Recent experimental testing of a full-scale building, with dampers installed in toggle type displacement amplification frames, was conducted as part of the NEES-Soft Project and demonstrated that this type of energy dissipation retrofit is effective at protecting the ground story (limiting peak ground story drift) while preventing the transfer of excessive force into the upper stories. In this thesis, two alternative displacement amplification frames are examined and their effectiveness is compared, via numerical simulations, with that of the experimentally tested toggle frame. To preserve the large openings in the soft ground story, each frame was examined for three distinct aspect ratios, including very narrow frames that would allow placement behind narrow wall segments. Analytical relationships were derived to define the displacement-dependent displacement amplification provided by each frame and were subsequently validated via kinematic analysis using the program SolidWorks. The displacement amplification factor was then used to derive the effective damping coefficient provided by the frame which was in turn utilized to model the damping added to the ground story of a numerical model of a four story building that had previously been experimentally tested under seismic loading at NEES-UCSD as a part of the NEES-Soft Project. Numerical simulations of the seismic response of the building were performed using the program SAWS with earthquake records scaled to DBE (Design Basis Earthquake) and MCE levels. The simulated response of the building is examined from the perspective of: 1) the effect of various damper frame aspect ratios and 2) the effectiveness of the different frames relative to one another.

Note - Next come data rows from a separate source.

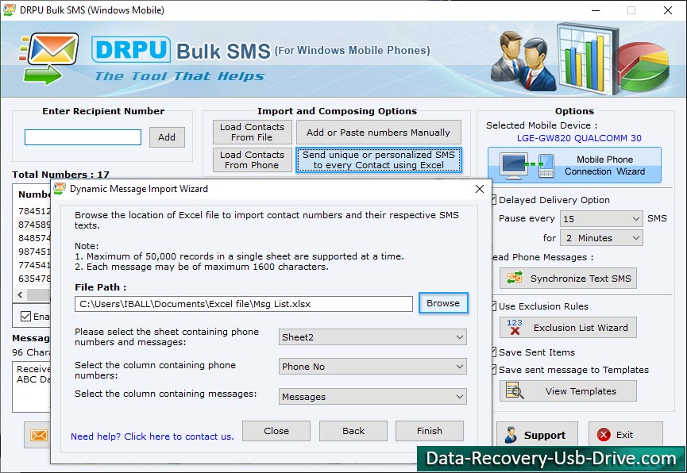The height and width of the screenshot is (473, 687).
Task: Toggle Use Exclusion Rules
Action: point(496,306)
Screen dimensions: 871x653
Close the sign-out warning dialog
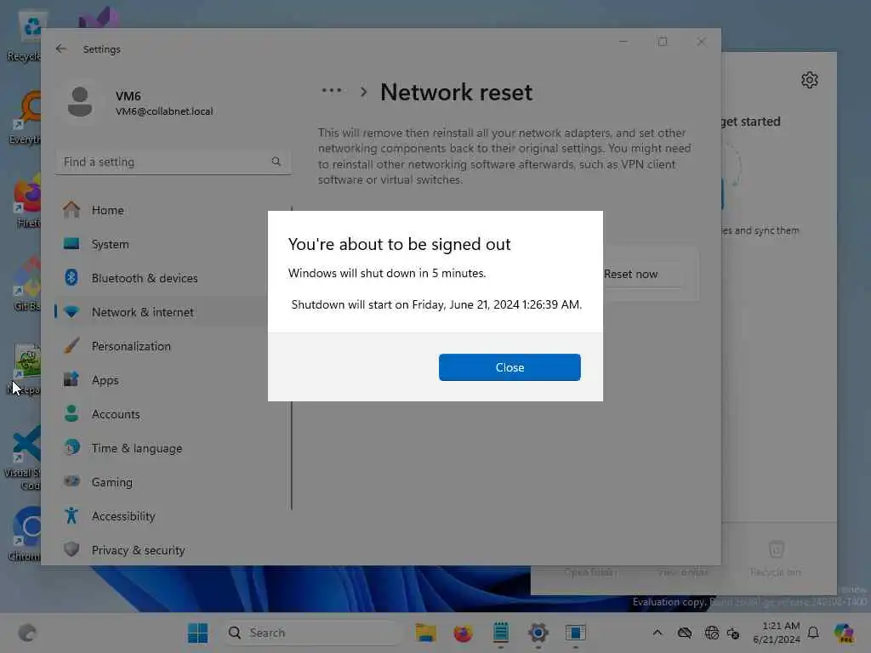510,367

Wood-framed structures with a soft ground story (typically the result of large openings in the ground story) are a common type of structure that has performed poorly under seismic loading. Recently, efforts have been made in some U.S. cities in seismically active regions to mandate the retrofit of such structures. Retrofit methods described in current design guidelines focus on modifications to the ground story only (adding elements to the ground story to increase strength and provide additional stiffness), resulting in a transfer of seismic forces to the upper stories. The objective is to provide a level of performance defined as "shelter-in-place" under MCE (Maximum Considered Earthquake) level ground shaking. Such performance can be achieved by alternative methods that focus on the addition of energy dissipation mechanisms in the ground story. In addition, higher levels of performance, such as "immediate occupancy" under MCE level ground shaking, can be achieved via the addition of energy dissipation mechanisms in the ground story along with the conversion of selected partition walls to shear walls in the upper stories. To avoid impeding on the large openings in the ground story, it is desirable to position the energy dissipation mechanisms (damping devices installed in light steel framing) behind the narrow wall segments (piers) that exist between the large openings. As such, to provide a sufficient amount of damping, the damping devices should be installed in a framing system that provides amplification of the damping effect.